How to Stream AI Responses in Real-Time

Waiting 10–30 seconds for an AI model to finish generating before displaying anything is a terrible user experience. Streaming fixes this by sending tokens to the client the moment they're generated — so your users see the response appear word by word, just like ChatGPT. This guide shows you exactly how to implement streaming with EzAI API using Python, Node.js, and raw HTTP.

Why Streaming Matters

Without streaming, a typical Claude Sonnet request with a 500-token response takes 3–8 seconds. Your user stares at a spinner the entire time. With streaming enabled, the first token arrives in under 200ms and the rest follow in real-time. The total generation time is identical, but the perceived latency drops by 90%.

Streaming also lets you build features that aren't possible otherwise:

Progressive rendering — show markdown/code as it's generated
Early cancellation — user can stop generation mid-response
Live token counting — display token usage as it accumulates
Typing indicators — show "AI is typing..." with real content

How SSE Streaming Works

AI APIs use Server-Sent Events (SSE) for streaming. When you set "stream": true in your request, instead of one big JSON response, the server sends a series of small events over a long-lived HTTP connection. Each event contains a chunk of the generated text.

The Anthropic Messages API (which EzAI is fully compatible with) sends these event types:

message_start — contains the message ID and model info
content_block_start — signals a new text block is beginning
content_block_delta — contains the actual generated text, chunk by chunk
content_block_stop — signals the text block is complete
message_delta — final usage stats (output tokens, stop reason)
message_stop — the stream is done

Server-Sent Events flow: one request, many small responses streamed in real-time

Stream with curl — Quick Test

The fastest way to see streaming in action. Add "stream": true to your request body and watch the events arrive:

bash

curl --no-buffer https://ezaiapi.com/v1/messages \
  -H "x-api-key: sk-your-key" \
  -H "anthropic-version: 2023-06-01" \
  -H "content-type: application/json" \
  -d '{
    "model": "claude-sonnet-4-5",
    "max_tokens": 256,
    "stream": true,
    "messages": [{"role": "user", "content": "Explain streaming in 3 sentences."}]
  }'

You'll see a rapid sequence of event: and data: lines. The --no-buffer flag is critical — without it, curl buffers the output and you won't see real-time chunks.
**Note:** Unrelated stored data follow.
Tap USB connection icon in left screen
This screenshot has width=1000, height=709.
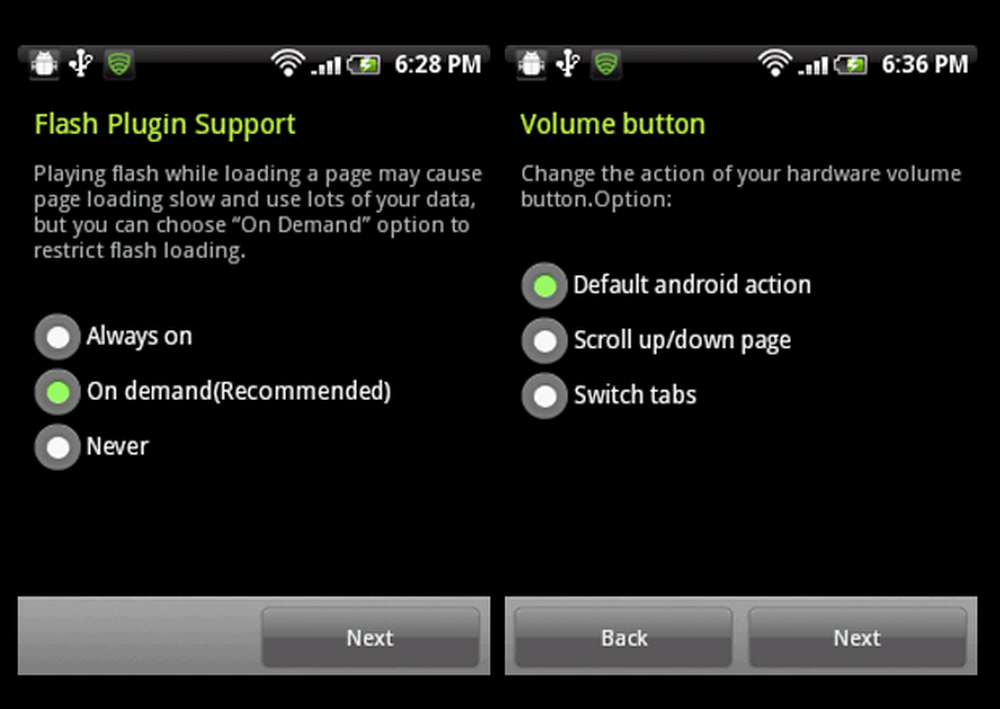[81, 64]
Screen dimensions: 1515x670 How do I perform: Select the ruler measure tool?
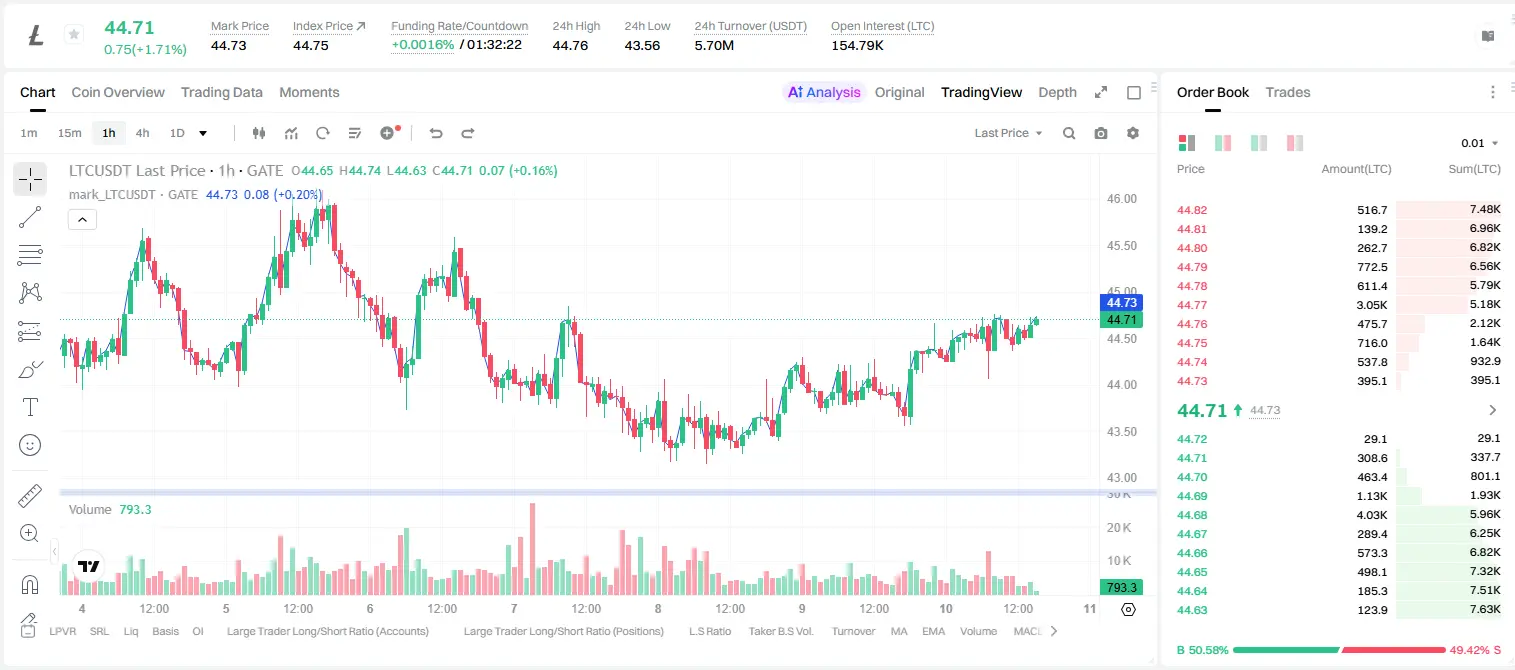point(30,496)
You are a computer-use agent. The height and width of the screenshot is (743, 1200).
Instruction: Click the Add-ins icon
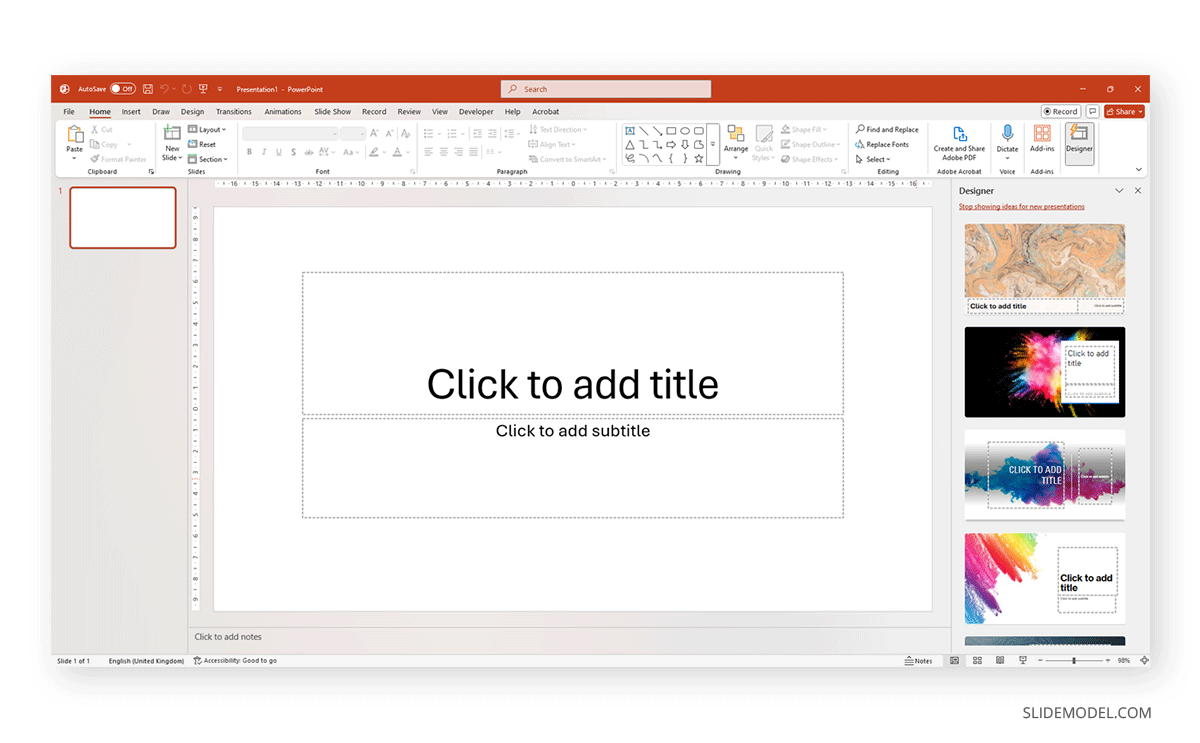(1042, 134)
Stream with Python (Anthropic SDK)

The official Anthropic Python SDK has first-class streaming support. Point it at ezaiapi.com and use the .stream() context manager:

python

import anthropic

client = anthropic.Anthropic(
    api_key="sk-your-key",
    base_url="https://ezaiapi.com"
)

with client.messages.stream(
    model="claude-sonnet-4-5",
    max_tokens=1024,
    messages=[{"role": "user", "content": "Write a haiku about APIs"}]
) as stream:
    for text in stream.text_stream:
        print(text, end="", flush=True)

# Get final message with usage stats
message = stream.get_final_message()
print(f"\nTokens used: {message.usage.input_tokens} in, {message.usage.output_tokens} out")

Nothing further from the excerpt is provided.